**REQUIREMENT**
Where the line containing "Atrakce (39, 213)" appears below, start there and repeat each line exactly to the end. Leave the pictures out.

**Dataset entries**
*** Block opens ***

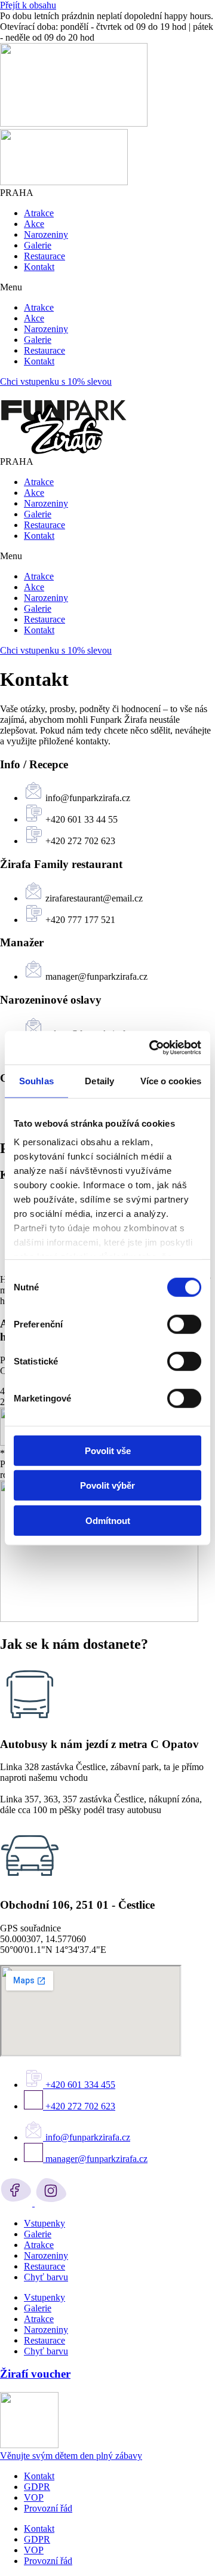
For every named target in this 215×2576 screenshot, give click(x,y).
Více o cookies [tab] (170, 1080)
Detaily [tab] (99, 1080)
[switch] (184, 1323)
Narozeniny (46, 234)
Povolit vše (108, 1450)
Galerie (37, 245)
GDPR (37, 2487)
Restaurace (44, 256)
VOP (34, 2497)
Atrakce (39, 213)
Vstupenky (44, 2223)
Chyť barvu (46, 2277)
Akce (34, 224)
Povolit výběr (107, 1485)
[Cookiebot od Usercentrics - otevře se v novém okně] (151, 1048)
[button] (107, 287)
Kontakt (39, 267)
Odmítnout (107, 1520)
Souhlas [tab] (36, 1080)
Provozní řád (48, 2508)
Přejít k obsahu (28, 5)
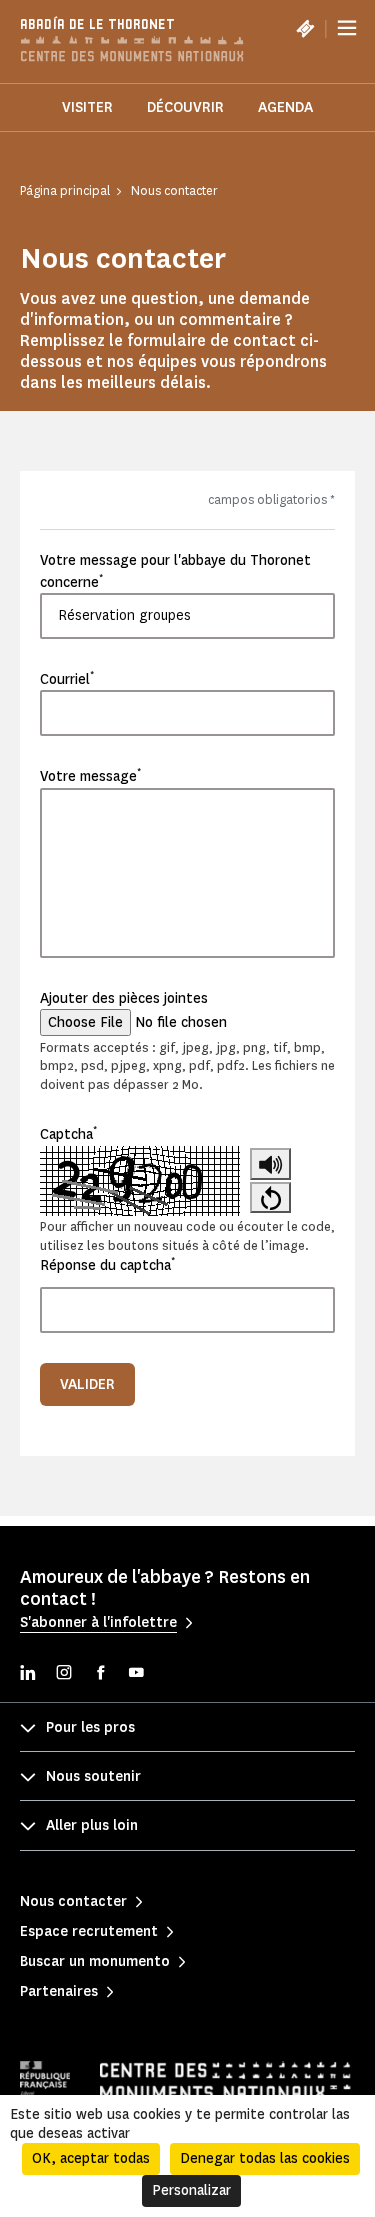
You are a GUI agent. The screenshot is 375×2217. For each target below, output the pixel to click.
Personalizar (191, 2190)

*** Block closes ***

**SOLUTION FOR THIS EXERCISE**
Atrakce (39, 213)
Vstupenky (44, 2223)
Chyť barvu (46, 2277)
Akce (34, 224)
Povolit výběr (107, 1485)
[Cookiebot od Usercentrics - otevře se v novém okně] (151, 1048)
[button] (107, 287)
Kontakt (39, 267)
Odmítnout (107, 1520)
Souhlas [tab] (36, 1080)
Provozní řád (48, 2508)
Přejít k obsahu (28, 5)
You are a GUI agent. The screenshot is 375×2217. For each target below, output the pixel to click.
Personalizar (191, 2190)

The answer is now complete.